# [DIRECTIONS FOR THIS TASK]
In the text below on the FBI's Behavioral Analysis Unit, copy the passage from "Behavioral Analysis Unit 3" to "cases involving violence." word for word.

# [STUDY TEXT]
*** Begin section ***

The Behavioral Analysis Unit (BAU) is a department of the Federal Bureau of Investigation's National Center for the Analysis of Violent Crime (NCAVC) that uses behavioral analysts to assist in criminal investigations. The mission of the NCAVC and the BAU is to provide behavioral based investigative and/or operational support by applying case experience, research, and training to complex and time-sensitive crimes, typically involving acts or threats of violence.

History and structure
The Behavioral Analysis Unit was originally called the Behavioral Science Unit. The Behavioral Analysis Unit (BAU) was created in 1985 as part of the National Center for the Analysis of Violent Crime (NCAVC), itself established in 1985.

The IOSS (Investigations & Operations Support Section) is a branch of the FBI's overall CIRG Critical Incident Response Group.  IOSS provides personnel and training to assist in investigations throughout the country, and at US embassies worldwide.  IOSS supports other CIRG groups within the FBI, FBI Headquarters and Field Offices, FBI legal attaches (at embassies abroad), and all US law enforcement agencies.  IOSS is divided into two main sections: the National Center for the Analysis of Violent Crime (NCAVC) and the Operations Support Branch (OSB).

The NCAVC consists of five Behavioral Analysis Units, or "BAU"s:

 Behavioral Analysis Unit 1 (counterterrorism, arson and bombing matters)
 Behavioral Analysis Unit 2 (threats, cyber crime, and public corruption)
 Behavioral Analysis Unit 3 (crimes against children)
 Behavioral Analysis Unit 4 (crimes against adults, ViCAP)
 Behavioral Analysis Unit 5 (research, strategy, and instruction)

The headquarters for the BAU is located in Quantico, Virginia.

The NCAVC also includes the ViCAP.  ViCAP (Violent Criminal Apprehension Program) is a database available as a tool to all law enforcement agencies nationwide.  It compiles facts, statistics, and particular details regarding violent offenses (including rape, assault, and murder), and maintains them in an online database for the purpose of linking a known offender or known offense to previous crimes, victims, or offenders.  It is a pattern database, allowing users to see patterns in M.O., signature, or victimology, helping to tie crimes to offenders and offenders to crimes for the purpose of solving cases involving violence.

*** End section ***

# [SOURCE DATA]
*** Begin section ***

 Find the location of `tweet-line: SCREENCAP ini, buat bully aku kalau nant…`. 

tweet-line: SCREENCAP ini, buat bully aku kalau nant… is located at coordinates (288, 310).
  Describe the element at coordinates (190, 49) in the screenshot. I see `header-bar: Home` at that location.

*** End section ***

# [RESULT]
Behavioral Analysis Unit 3 (crimes against children)
 Behavioral Analysis Unit 4 (crimes against adults, ViCAP)
 Behavioral Analysis Unit 5 (research, strategy, and instruction)

The headquarters for the BAU is located in Quantico, Virginia.

The NCAVC also includes the ViCAP.  ViCAP (Violent Criminal Apprehension Program) is a database available as a tool to all law enforcement agencies nationwide.  It compiles facts, statistics, and particular details regarding violent offenses (including rape, assault, and murder), and maintains them in an online database for the purpose of linking a known offender or known offense to previous crimes, victims, or offenders.  It is a pattern database, allowing users to see patterns in M.O., signature, or victimology, helping to tie crimes to offenders and offenders to crimes for the purpose of solving cases involving violence.